Buying a Home & Home Mortgage Loans Resources

If you think you are ready to buy a home, there are several things to consider before hunting for the perfect house.

You must know your credit score, explore different financing options and save up for a down payment. Even if you think you can qualify for a loan with no down payment, you can often get a lower mortgage interest rate by making a down payment.

The home-buying process will vary for each person, and may seem exceptionally complex for a first-time home owner. Understanding the basics can help you make an informed decision and connect you with your new home sooner. Keep reading to learn more about the home buying process and resources that may be available to you.

Deciding Whether to Rent or Buy a Home

Although most people dream of owning their own home, it can be wiser to rent in certain situations. Many people underestimate the level of responsibility required to keep a home in good repair. This is especially true if you have rented for many years and are accustomed to a landlord fixing any problems.

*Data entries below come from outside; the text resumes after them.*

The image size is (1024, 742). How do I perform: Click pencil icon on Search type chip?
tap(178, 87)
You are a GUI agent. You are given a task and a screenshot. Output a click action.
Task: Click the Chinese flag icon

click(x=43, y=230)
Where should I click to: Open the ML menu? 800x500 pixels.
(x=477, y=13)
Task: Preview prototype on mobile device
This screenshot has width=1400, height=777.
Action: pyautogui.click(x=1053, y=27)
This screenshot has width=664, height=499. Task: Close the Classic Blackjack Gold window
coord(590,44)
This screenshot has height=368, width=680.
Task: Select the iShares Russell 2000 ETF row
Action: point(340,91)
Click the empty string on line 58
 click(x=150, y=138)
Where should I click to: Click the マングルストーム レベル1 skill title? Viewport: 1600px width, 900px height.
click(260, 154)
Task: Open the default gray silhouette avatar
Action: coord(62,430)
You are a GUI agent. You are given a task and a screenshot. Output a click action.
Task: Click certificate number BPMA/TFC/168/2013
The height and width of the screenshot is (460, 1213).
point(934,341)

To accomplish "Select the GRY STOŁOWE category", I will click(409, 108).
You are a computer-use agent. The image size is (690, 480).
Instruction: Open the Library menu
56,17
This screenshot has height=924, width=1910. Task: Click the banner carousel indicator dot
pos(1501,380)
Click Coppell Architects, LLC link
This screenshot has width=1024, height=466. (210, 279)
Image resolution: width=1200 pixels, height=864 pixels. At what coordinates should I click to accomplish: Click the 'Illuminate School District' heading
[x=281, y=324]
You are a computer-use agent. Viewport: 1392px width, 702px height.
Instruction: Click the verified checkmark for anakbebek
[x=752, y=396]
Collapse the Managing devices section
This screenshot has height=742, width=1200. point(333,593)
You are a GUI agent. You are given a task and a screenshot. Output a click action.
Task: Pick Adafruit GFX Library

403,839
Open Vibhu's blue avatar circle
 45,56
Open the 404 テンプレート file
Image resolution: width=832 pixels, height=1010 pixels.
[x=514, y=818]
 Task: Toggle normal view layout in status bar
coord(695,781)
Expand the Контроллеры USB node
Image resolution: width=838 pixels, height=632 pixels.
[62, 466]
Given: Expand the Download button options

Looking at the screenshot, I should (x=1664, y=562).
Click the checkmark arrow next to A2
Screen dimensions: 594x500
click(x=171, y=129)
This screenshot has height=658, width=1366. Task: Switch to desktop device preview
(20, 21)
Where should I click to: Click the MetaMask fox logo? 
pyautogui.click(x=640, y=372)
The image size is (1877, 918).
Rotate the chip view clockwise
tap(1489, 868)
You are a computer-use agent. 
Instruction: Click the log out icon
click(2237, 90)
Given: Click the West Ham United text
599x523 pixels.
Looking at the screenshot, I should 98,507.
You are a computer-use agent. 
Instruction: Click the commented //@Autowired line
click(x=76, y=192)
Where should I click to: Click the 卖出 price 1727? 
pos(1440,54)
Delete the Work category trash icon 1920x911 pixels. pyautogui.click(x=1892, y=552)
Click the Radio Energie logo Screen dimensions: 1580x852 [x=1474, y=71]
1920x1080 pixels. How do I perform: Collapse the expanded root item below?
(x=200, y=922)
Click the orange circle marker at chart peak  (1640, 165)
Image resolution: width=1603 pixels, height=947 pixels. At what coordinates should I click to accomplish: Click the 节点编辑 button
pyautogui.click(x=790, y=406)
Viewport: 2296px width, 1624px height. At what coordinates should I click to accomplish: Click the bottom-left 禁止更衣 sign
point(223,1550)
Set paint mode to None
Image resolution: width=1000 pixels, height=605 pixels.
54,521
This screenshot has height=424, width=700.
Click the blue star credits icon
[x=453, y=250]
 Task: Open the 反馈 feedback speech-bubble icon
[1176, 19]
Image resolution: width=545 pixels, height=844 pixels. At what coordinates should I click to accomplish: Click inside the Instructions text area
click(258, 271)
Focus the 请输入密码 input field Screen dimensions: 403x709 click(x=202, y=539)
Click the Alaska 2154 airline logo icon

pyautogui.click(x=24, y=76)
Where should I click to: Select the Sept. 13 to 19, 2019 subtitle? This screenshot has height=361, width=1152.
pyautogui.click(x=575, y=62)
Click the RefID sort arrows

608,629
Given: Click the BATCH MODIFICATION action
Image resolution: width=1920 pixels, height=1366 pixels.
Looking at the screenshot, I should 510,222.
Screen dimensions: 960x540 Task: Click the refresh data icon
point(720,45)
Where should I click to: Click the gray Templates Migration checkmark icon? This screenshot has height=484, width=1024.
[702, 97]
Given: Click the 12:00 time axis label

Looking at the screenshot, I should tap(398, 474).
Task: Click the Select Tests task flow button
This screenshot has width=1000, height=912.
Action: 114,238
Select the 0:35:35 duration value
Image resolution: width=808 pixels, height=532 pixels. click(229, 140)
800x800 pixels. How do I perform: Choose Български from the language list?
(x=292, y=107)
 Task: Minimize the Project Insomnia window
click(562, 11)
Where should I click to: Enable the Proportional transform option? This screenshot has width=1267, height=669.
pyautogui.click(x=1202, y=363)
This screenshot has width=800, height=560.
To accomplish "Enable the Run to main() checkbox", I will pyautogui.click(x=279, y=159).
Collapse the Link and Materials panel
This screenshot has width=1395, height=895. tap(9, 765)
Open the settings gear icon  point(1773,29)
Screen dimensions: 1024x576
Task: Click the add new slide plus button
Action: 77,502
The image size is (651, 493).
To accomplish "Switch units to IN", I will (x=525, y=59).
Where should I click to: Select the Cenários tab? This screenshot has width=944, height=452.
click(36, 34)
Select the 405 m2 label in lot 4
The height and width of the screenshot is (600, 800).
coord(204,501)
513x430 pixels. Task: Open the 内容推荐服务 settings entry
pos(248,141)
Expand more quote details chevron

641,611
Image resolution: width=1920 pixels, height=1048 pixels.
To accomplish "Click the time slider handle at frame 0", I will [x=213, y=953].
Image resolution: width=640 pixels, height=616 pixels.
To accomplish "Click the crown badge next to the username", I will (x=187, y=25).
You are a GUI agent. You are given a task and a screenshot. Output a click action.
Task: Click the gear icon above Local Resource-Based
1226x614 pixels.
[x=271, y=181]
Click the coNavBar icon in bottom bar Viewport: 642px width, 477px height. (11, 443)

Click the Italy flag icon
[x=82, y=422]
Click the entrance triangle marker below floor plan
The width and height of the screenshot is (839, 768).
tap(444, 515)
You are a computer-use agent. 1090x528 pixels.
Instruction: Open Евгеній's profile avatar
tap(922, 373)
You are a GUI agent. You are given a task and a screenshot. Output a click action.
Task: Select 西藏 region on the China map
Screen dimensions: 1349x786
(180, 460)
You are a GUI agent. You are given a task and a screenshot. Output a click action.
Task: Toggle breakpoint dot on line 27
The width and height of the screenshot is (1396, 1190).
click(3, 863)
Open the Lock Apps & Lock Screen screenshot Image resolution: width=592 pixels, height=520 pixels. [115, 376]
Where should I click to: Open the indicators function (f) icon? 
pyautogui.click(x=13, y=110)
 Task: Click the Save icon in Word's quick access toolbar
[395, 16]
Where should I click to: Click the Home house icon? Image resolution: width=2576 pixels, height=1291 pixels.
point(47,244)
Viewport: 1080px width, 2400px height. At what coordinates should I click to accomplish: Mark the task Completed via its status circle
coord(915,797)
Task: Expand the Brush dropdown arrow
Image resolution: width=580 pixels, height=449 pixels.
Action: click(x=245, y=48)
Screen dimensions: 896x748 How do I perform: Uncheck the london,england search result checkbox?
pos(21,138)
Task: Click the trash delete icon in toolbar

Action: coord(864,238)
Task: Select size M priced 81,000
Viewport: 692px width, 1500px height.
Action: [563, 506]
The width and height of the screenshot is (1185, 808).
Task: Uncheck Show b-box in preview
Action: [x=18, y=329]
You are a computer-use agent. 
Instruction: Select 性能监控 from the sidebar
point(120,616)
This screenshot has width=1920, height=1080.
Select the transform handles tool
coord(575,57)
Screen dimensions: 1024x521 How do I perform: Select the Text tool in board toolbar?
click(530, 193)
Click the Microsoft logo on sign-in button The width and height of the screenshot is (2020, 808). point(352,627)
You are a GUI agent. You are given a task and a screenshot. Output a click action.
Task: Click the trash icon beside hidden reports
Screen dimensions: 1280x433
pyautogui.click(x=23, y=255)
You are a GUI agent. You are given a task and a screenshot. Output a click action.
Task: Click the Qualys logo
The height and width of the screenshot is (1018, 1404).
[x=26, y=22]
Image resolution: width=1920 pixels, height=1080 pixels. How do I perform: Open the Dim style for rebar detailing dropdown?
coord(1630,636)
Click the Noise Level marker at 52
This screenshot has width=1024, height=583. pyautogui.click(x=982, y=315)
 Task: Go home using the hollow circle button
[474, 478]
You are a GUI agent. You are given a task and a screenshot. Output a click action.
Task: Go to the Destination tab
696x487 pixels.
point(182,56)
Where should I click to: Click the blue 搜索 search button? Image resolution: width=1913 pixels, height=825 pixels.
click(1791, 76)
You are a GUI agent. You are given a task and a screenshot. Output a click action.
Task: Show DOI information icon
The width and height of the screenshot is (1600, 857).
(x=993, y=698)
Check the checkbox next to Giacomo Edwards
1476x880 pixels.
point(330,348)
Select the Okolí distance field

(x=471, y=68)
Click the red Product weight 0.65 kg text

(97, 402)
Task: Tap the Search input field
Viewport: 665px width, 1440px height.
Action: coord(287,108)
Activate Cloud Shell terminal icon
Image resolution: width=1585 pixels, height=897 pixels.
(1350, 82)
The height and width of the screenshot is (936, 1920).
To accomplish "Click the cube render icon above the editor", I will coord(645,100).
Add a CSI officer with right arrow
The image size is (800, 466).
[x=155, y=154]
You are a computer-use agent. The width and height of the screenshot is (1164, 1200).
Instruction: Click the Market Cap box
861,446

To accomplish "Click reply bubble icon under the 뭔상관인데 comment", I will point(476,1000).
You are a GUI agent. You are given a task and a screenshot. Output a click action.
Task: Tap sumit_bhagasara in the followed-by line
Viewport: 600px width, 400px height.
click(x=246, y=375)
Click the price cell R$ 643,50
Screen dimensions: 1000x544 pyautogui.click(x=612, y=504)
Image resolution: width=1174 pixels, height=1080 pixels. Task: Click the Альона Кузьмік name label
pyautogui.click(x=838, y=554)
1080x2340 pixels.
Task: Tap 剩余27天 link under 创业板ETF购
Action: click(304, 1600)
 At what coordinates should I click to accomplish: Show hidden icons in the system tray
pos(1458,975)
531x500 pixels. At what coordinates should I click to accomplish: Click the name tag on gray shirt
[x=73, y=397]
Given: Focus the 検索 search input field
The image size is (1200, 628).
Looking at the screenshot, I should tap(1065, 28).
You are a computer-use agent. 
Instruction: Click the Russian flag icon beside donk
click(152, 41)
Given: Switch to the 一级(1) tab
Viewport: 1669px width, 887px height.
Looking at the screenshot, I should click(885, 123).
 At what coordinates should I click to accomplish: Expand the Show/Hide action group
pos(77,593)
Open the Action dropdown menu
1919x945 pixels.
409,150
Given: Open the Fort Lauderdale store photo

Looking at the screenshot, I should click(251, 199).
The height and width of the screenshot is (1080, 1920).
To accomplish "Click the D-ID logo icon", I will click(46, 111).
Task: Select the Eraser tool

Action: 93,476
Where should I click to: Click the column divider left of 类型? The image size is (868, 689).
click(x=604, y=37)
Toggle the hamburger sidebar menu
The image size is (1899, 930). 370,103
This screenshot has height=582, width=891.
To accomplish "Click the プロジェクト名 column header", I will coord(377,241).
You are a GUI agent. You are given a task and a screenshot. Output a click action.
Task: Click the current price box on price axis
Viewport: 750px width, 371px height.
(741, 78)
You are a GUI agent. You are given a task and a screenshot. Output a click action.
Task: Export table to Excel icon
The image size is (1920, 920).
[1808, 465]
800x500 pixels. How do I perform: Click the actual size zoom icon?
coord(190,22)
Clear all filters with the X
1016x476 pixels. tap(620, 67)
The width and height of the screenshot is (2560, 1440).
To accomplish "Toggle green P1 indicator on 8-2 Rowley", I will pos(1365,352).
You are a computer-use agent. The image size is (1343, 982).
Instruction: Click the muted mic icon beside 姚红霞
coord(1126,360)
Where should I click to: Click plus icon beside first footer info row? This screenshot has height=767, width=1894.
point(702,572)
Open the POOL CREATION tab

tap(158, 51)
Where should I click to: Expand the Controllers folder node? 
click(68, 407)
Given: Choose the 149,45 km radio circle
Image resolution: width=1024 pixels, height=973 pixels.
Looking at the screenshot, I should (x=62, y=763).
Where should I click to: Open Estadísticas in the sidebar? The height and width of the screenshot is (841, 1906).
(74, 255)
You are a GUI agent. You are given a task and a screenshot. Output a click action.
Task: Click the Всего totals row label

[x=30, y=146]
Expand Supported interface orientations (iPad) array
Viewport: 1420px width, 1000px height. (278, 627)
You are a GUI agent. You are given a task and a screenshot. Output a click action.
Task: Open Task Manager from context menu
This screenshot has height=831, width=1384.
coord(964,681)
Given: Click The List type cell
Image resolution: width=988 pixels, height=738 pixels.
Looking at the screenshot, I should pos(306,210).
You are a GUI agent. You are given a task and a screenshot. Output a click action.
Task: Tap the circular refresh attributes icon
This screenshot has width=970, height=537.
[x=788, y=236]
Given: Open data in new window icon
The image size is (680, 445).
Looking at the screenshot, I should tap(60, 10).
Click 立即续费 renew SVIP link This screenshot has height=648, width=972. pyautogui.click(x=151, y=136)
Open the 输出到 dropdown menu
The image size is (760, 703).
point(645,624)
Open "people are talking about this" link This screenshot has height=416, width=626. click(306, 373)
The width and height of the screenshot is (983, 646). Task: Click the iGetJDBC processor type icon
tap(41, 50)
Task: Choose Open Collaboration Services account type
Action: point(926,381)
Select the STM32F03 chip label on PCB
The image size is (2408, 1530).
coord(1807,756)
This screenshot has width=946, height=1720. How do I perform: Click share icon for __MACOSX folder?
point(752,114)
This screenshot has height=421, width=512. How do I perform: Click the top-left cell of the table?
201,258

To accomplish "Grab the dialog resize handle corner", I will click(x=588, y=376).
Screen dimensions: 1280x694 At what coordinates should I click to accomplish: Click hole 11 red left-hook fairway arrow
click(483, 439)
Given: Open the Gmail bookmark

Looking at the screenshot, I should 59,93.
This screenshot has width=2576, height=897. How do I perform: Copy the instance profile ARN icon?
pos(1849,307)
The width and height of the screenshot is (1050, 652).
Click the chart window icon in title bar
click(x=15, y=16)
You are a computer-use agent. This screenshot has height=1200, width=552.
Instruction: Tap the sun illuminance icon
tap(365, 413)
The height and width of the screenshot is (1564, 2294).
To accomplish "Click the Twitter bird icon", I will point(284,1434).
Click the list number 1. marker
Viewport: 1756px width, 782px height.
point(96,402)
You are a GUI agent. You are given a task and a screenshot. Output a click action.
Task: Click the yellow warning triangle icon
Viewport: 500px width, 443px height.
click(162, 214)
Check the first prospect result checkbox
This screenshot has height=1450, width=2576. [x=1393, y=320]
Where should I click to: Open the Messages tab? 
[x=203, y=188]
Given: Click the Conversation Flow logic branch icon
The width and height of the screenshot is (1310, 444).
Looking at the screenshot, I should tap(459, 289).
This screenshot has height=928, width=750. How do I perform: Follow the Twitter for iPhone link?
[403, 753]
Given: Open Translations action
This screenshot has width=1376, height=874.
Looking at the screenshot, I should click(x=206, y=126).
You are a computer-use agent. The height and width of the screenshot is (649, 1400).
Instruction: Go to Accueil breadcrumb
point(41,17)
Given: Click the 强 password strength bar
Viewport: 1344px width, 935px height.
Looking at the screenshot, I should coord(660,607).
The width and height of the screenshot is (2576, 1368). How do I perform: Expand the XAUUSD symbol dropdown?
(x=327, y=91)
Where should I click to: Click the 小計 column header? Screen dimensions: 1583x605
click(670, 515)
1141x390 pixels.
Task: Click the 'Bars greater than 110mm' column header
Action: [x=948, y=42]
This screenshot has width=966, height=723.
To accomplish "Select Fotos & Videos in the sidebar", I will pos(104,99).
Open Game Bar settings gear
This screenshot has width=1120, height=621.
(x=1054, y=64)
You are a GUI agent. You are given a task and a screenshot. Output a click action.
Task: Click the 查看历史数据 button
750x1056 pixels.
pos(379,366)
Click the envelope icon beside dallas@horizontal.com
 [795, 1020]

If you do not have an emergency savings account to cover big repairs like a broken furnace or refrigerator, renting may be best. You should also consider how long you plan to live in your next home. If your job causes you to move often, renting may be easier than struggling to sell your home in an unknown housing market later.

When comparing the costs of renting vs. buying, remember to factor in the cost of mortgage insurance. If you do not have a down payment of at least 20 percent, you must pay for mortgage insurance. This protection for your lender can add $100 or more to your monthly payments.

For most people, finances play the biggest role in deciding whether to rent or buy. If you check your credit score and it is too low to obtain reasonable financing, you will most likely benefit from renting a home or apartment while you work on improving your credit rating.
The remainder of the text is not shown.